AIM OF THE EXERCISE —
Copy the lines of the listing below exactly, starting at the line that contains "DE (1159, 30)" and ending at the last line of the listing, with both included.
* start EXCERPTED RECORDS *
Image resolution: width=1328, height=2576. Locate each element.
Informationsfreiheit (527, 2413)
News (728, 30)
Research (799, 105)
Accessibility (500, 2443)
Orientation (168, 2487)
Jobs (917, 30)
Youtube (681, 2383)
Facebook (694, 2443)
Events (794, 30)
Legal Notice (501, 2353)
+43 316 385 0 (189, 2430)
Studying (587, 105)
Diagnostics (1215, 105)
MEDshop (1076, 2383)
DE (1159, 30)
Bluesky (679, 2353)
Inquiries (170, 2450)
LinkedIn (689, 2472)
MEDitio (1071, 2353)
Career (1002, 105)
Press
* end EXCERPTED RECORDS *
WRITTEN SOLUTION —
DE (1159, 30)
Bluesky (679, 2353)
Inquiries (170, 2450)
LinkedIn (689, 2472)
MEDitio (1071, 2353)
Career (1002, 105)
Press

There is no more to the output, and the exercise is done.